People stand next to flags on the day the bodies of deceased Israeli hostages, Oded Lifschitz, Shiri Bibas, and her two children Kfir and Ariel Bibas, who were kidnapped during the deadly Oct. 7, 2023, attack by Hamas, are handed over under the terms of a ceasefire between Hamas and Israel, in Tel Aviv, Israel, Feb. 20, 2025. Photo: REUTERS/Ammar Awad
Israel and Hamas are nearing completion of “Phase 1” of the January 19 ceasefire and hostage release deal, and what will happen next remains shrouded in mystery.
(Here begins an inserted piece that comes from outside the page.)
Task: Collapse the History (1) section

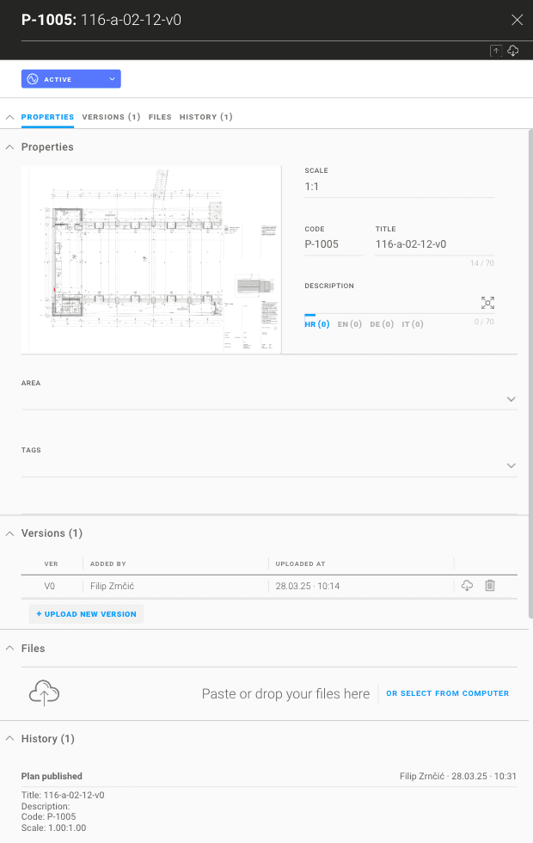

An estimated 27 living hostages and an estimated 32 bodies of murdered hostages remain in captivity. Furthermore, the Hamas terror organization remains armed and in control of Gaza, and both Israel and Hamas are expressing opposing demands for which there is no possible compromise. But the world has changed since October 7, 2023, and the way forward may offer an unexpected new option.
The deal with Hamas was designed to occur in three phases: 1. Release of Israeli women, children, and elderly hostages in exchange for the release of Palestinian terror convicts held in Israeli prisons, as well as Israeli withdrawal from certain parts of Gaza, 2. Release of all remaining hostages in exchange for permanent and complete Israeli withdrawal from Gaza, and 3. Rebuilding Gaza.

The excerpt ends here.